Note: L’extrait cité n’aborde que la question de la responsabilité stricte.
Version française du jugement rendu par
Le juge Lerner.– [Traduction] […] Dans l’affaire Fletcher c. Rylands (1866), L.R. 1 Ex. 265, confirmé : L.R. 3 H.L. 330, le juge Blackburn, à la page 279, a énoncé la règle suivante, dont l’application a parfois connu certaines distinctions et certaines réserves :
Voici quelle est, à notre avis, la règle de droit. La personne qui, pour ses besoins personnels, apporte, rassemble et garde sur sa propriété des choses qui, si elles s’échappaient, causeraient sans doute des dégats doit, à ses risques et périls, les conserver sur sa propriété, sinon elle répondra prima facie des dommages qui arriveront en tant qu’effet naturel de la fuite.

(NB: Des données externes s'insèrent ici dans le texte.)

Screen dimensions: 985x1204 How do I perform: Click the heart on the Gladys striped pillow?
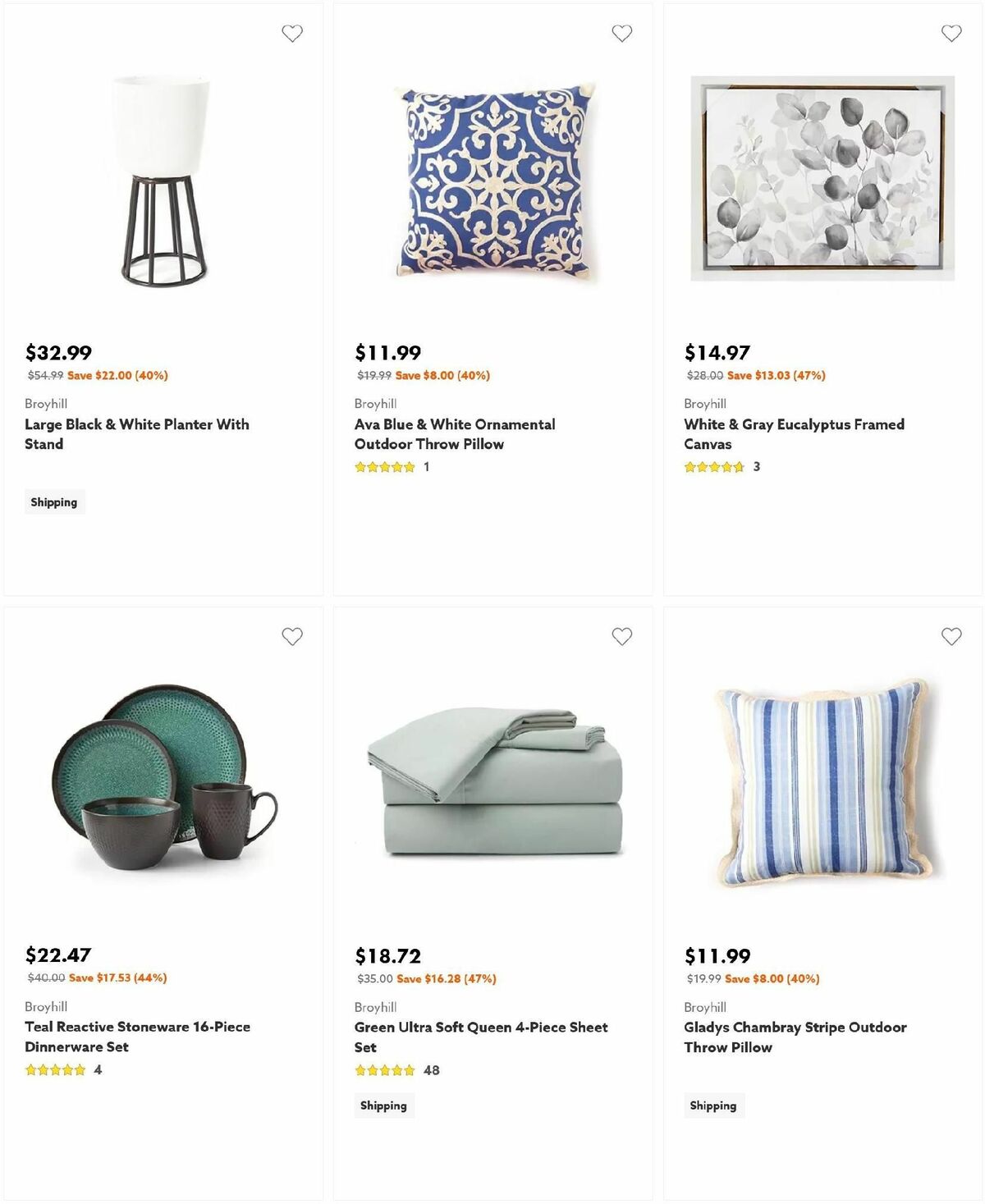(x=951, y=636)

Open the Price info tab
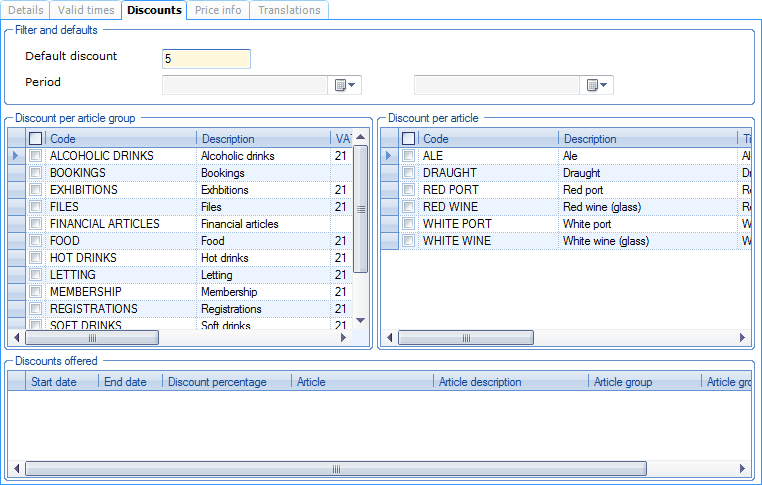(219, 10)
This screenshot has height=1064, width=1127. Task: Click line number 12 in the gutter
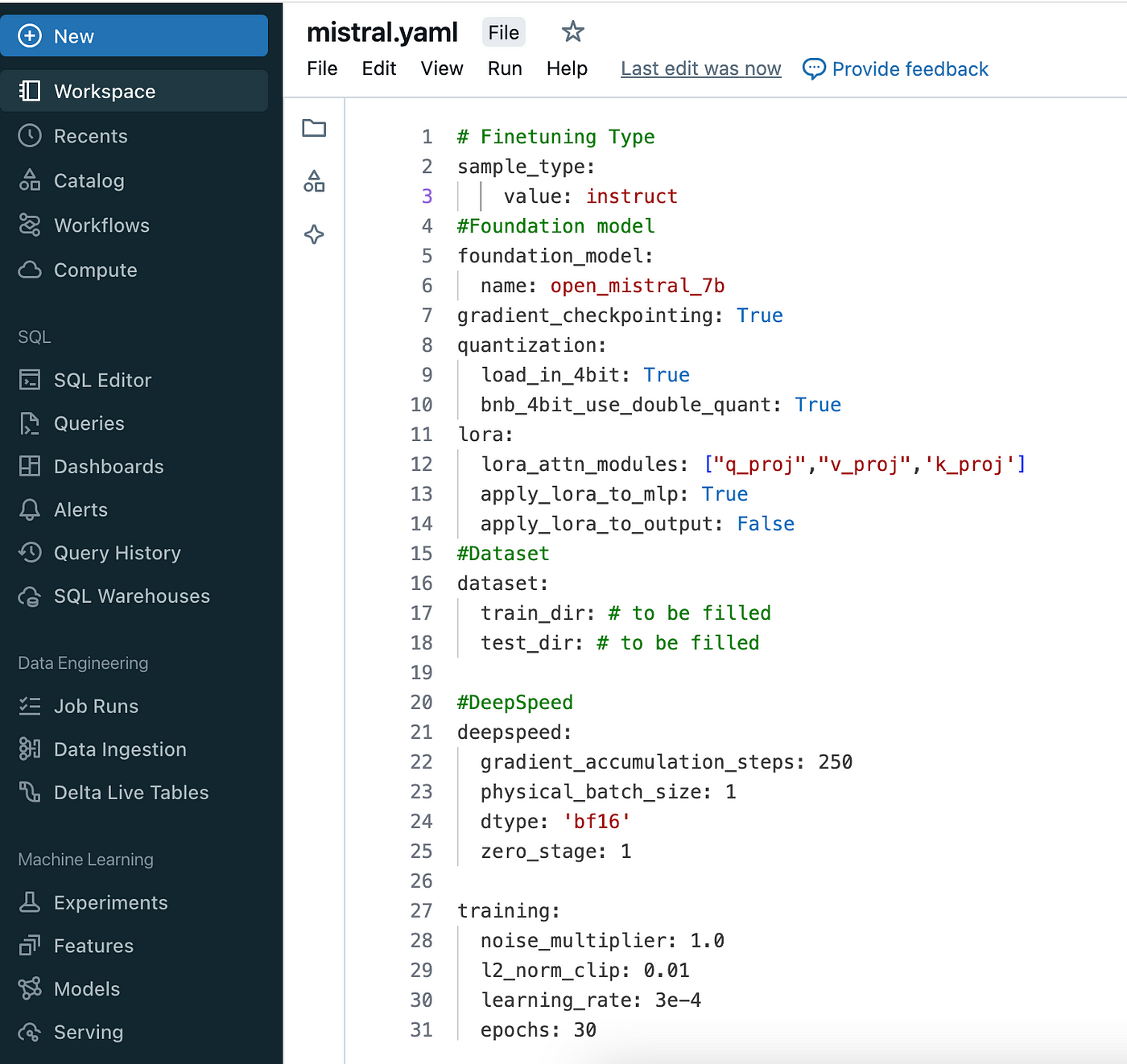coord(422,464)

Cette règle, si elle s’applique à l’espèce, entraîne une responsabilité absolue. Les défenderesses, par convention, ont versé des matières organiques putrescibles sur les terrains de la municipalité d’York pour s’en débarrasser. Cette matière organique a entraîné la formation de méthane, substance considérée dangereuse en soi. Le gaz s’est échappé, envahissant la propriété du demandeur et y causant un dommage. À première vue, les défenderesses devraient être tenues responsables sans preuve de négligence : Clerk and Lindsell on Torts, 13e édition, 1969, page 1481; Read c. J. Lyons & Co. (1946), [1947] A.C. 156, page 166. Cependant, il y a parfois d’autres considérations dont il faut tenir compte, qui, si elles s’appliquent, viennent jusqu’à un certain point restreindre l’application de la règle.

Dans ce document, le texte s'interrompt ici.